Northern California

Hwy 36 to Hwy 299

Northern California
Forest Road 1


Titlow Hill Rd
South Fork Mountain Rd
Lamb Creek Grade

Hwy 36 to Hwy 299

Quick Ride: Paved fire road, often one-lane wide, long, bumpy, steep climbs, several steep hairpins, not for everyone, remote, deserted but stunning scenery and amazing views across Northern California mountains, connects two major highways. Closed in winter.

If there is anywhere in all of California where the photos tell the story better than words can, it has to be Forest Road 1.

 

I can describe it. I can put you there, I can describe the scene, the trees, the views, the sensation of being atop all the world. But in the end, it's a paltry attempt that simply can't adequately convey the sensation. All my years of writing about roads won't suffice in the ability to express just what it feels like. Forest Road 1, known as Titlow Hill Rd on the north end, and South Fork Mountain Rd on the southern end stands alone in all the state. Why you ask?

Over the years, I've led numerous tour groups up here while leading Pashnit Tours. It's the highlight of the tour for some. Or possibly it's just my enthusiasm for this road that might carry over to the riders to see what all the hoopla is about. After all, this ranks right up there with California's greatest goat trails. I still can't find a single mapping program that will admit this road (in its entirety) even exists. The name alone- 'Forest Road' should already clue you in for what's in store. If you look at the photos first, then read this text, you already know what I'm going to say.

Forest Road 1 can be ridden from either direction, north or south, with equal satisfaction. If you ride it southbound, Titlow Hill Rd is found at the Berry Summit on Hwy 299 just outside Willow Creek. This portion of the ride has an enjoyable 2500 ft climb on center line two lane and jaw dropping views along the way.

If riding northbound, FR 1 can be found at Mad River next to a small church. Lamb Creek Grade offers up a relaxed climb quite literally right up the mountain side, seemingly in no particular hurry to get there. Note that officially, this is the start of Forest Road 1. But the southern portion of South Fork Mountain Road is 6 miles to the east on Hwy 36 and is gravel fire road (at the summit). One could take that stretch of road, but the Lamb Creek Grade approach is more gratifying, and paved.

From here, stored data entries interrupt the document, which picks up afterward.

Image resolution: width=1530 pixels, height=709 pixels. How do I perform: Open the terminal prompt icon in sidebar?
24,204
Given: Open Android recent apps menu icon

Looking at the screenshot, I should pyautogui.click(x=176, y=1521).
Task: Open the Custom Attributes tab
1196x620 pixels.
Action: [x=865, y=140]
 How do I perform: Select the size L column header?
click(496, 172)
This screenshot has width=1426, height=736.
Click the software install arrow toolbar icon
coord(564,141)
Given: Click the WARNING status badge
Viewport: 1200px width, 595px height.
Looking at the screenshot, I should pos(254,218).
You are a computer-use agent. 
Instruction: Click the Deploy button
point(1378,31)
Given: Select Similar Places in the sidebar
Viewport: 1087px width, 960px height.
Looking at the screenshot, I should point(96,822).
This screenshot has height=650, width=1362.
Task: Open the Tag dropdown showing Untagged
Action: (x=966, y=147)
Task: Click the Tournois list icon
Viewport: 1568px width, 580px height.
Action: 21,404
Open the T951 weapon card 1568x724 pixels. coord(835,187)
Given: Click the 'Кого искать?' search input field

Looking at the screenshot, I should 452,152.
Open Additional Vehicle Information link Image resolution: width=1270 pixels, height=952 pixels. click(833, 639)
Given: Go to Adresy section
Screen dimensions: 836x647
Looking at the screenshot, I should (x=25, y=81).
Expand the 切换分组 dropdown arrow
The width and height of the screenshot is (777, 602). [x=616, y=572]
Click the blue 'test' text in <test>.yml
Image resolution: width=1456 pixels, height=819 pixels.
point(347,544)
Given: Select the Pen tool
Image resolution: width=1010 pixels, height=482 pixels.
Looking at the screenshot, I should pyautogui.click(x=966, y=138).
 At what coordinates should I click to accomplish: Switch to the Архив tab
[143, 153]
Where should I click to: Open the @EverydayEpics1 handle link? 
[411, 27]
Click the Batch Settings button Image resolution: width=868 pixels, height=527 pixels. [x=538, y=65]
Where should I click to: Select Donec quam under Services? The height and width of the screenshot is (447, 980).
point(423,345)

Forest Road 1 is found in Mad River along Highway 36. The town itself is nothing more than a couple of houses, the post office and a small general store. There's a church here alongside the road, Lamb Creek Christian Center, that is the only major landmark. Note that Google Maps labels this as Hasting Rd for the nearby creek. I can't find a printed paper map to match that.

There is no road sign per se, and the turn-off is easy to miss. Hwy 36 switches to the north side of Lamb Creek, and the Lamb Creek Christian Center appears. This is the entrance to Forest Road 1. Nothing more than a large sign denoting Hyampom 19 miles away, and the Berry Summit at Hwy 299 54 miles away. The same sign holds a small sign for National Forest 1. There's also a short concrete bridge here, so for eastbound riders, you'd be riding downhill, get to the Mad River General Store, cross over the short bridge, and the Lamb Creek Christian Center is right there. So is Forest Road 1.

Mad River has a small store and a white camper adjacent holding the Mad River Burger Bar. Years ago, it was just a guy selling burgers out of the back of an old camper. Now the camper has a roof built over the top of it and old camper remains. Easy to miss if you are blazing down Hwy 36.  There's not much in Mad River or anywhere along Hwy 36, so it's a logical place to stop and grab a milkshake.

 

Westbound riders on Hwy 36 would descend off the South Fork Mountain Summit 6.5 miles to the bottom of the valley to the Lamb Creek Christian Center. Start climbing again on Hwy 36 through Mad River, you've gone too far.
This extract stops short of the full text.